Its beginnings came with the Industrial Revolution, and more specifically the Green Revolution; starting mid twentieth century in the United States. Industrial agriculture is the systematic application of science to agriculture. One method of increasing crop yields through genetic engineering, mainly of three grains, maize, wheat, and rice, generally referred to as high-yielding varieties, and the accompanying technologies of pesticides, synthetic nitrogen fertilizer, and irrigation projects.[2]
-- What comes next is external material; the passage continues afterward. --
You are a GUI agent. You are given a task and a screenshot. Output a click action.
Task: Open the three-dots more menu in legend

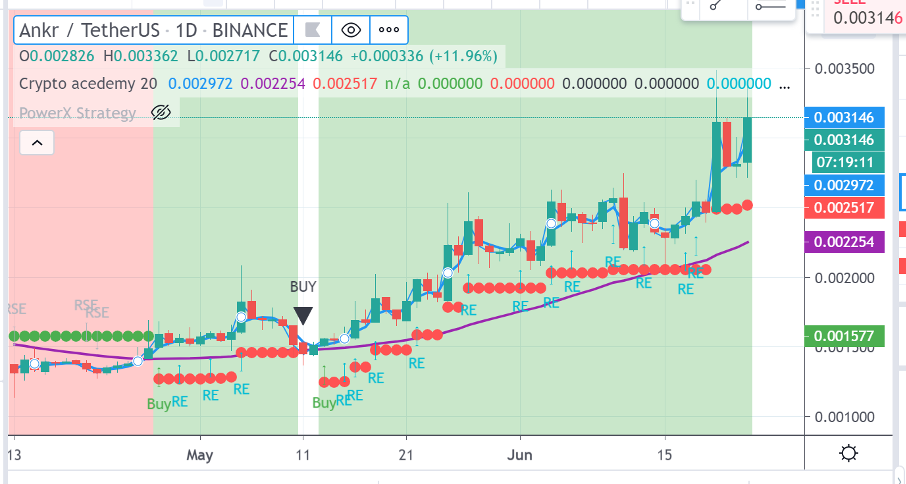pyautogui.click(x=389, y=31)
A brief of Indias experience with the Green Revolution:
For two decades after the Second World War, hunger was tackled directly through the export of the US food surplus. When the economics of that system began to falter, a new system was ready to take its place, one which broke the links between trade and aid, in which private sector had an expanded role and, crucially, where breakthroughs in agricultural research made possible the vastly increased staples of wheat, corn and rice in key areas of the Global South. This research created hybrid seed varieties that yielded more than traditional ones. In order to work, the seeds required almost laboratory-perfect growing conditions, which demanded irrigation, fertilizers and pesticides. These, in their turn depend on fossil fuels for their production. And the entire enterprise required the expunging of native biodiversity, so that rows of new seed might take its place. It was a transformation of agricultural practice that well deserved the title Green Revolution. In some places, due in part to Green Revolution technologies, widespread hunger was kept in check. But the social and ecological consequences were high. Recently, in places like India, hunger has returned. In response, the companies who were central to the first Green Revolution have proposed a second generation of crops, ones that depend on genetic modification to allow for increased production, under the banner of a new green revolution. [3]
The way the food system functions has many affects on ecosystems. Further, as the dynamics of agrarian change are bound to larger social concerns all aspects are beyond the scope of this essay.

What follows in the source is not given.